**Instructions to follow**
Please set down the records below exactly as they appear.

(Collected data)
--------------------
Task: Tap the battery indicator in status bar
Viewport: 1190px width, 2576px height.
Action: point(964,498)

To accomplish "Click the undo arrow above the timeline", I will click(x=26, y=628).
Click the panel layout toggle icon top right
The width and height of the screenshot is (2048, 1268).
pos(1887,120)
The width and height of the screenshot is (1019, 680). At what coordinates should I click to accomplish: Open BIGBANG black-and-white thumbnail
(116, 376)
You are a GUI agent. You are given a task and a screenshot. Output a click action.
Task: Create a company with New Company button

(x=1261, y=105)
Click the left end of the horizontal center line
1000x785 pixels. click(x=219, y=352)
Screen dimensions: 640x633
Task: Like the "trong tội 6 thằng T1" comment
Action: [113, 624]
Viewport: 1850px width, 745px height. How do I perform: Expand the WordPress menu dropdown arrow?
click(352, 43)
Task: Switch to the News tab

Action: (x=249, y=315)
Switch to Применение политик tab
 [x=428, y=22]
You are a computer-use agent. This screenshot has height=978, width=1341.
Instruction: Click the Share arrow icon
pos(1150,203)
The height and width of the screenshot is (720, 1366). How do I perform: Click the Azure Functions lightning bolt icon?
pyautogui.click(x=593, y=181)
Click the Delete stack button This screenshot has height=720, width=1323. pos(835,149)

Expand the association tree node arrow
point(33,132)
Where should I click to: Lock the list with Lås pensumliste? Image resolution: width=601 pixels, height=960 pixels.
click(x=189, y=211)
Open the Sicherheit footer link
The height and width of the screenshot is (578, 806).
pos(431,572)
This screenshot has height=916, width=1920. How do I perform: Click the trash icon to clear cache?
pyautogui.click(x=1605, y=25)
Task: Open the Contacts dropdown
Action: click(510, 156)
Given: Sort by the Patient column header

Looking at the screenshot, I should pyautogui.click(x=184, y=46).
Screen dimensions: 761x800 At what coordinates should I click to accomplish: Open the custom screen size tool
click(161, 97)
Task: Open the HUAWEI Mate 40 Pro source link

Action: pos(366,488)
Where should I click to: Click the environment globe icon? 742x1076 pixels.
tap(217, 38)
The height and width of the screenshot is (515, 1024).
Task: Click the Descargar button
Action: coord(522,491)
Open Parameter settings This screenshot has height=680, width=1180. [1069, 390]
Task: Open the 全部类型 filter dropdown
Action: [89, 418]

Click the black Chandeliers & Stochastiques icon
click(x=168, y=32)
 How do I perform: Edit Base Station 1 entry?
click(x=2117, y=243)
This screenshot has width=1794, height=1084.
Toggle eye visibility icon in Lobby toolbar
--------------------
**Task answer**
Task: Tap the battery indicator in status bar
Viewport: 1190px width, 2576px height.
Action: point(964,498)

To accomplish "Click the undo arrow above the timeline", I will click(x=26, y=628).
Click the panel layout toggle icon top right
The width and height of the screenshot is (2048, 1268).
pos(1887,120)
The width and height of the screenshot is (1019, 680). At what coordinates should I click to accomplish: Open BIGBANG black-and-white thumbnail
(116, 376)
You are a GUI agent. You are given a task and a screenshot. Output a click action.
Task: Create a company with New Company button

(x=1261, y=105)
Click the left end of the horizontal center line
1000x785 pixels. click(x=219, y=352)
Screen dimensions: 640x633
Task: Like the "trong tội 6 thằng T1" comment
Action: [113, 624]
Viewport: 1850px width, 745px height. How do I perform: Expand the WordPress menu dropdown arrow?
click(352, 43)
Task: Switch to the News tab

Action: (x=249, y=315)
Switch to Применение политик tab
 [x=428, y=22]
You are a computer-use agent. This screenshot has height=978, width=1341.
Instruction: Click the Share arrow icon
pos(1150,203)
The height and width of the screenshot is (720, 1366). How do I perform: Click the Azure Functions lightning bolt icon?
pyautogui.click(x=593, y=181)
Click the Delete stack button This screenshot has height=720, width=1323. pos(835,149)

Expand the association tree node arrow
point(33,132)
Where should I click to: Lock the list with Lås pensumliste? Image resolution: width=601 pixels, height=960 pixels.
click(x=189, y=211)
Open the Sicherheit footer link
The height and width of the screenshot is (578, 806).
pos(431,572)
This screenshot has height=916, width=1920. How do I perform: Click the trash icon to clear cache?
pyautogui.click(x=1605, y=25)
Task: Open the Contacts dropdown
Action: click(510, 156)
Given: Sort by the Patient column header

Looking at the screenshot, I should pyautogui.click(x=184, y=46).
Screen dimensions: 761x800 At what coordinates should I click to accomplish: Open the custom screen size tool
click(161, 97)
Task: Open the HUAWEI Mate 40 Pro source link

Action: pos(366,488)
Where should I click to: Click the environment globe icon? 742x1076 pixels.
tap(217, 38)
The height and width of the screenshot is (515, 1024).
Task: Click the Descargar button
Action: coord(522,491)
Open Parameter settings This screenshot has height=680, width=1180. [1069, 390]
Task: Open the 全部类型 filter dropdown
Action: [89, 418]

Click the black Chandeliers & Stochastiques icon
click(x=168, y=32)
 How do I perform: Edit Base Station 1 entry?
click(x=2117, y=243)
This screenshot has width=1794, height=1084.
Toggle eye visibility icon in Lobby toolbar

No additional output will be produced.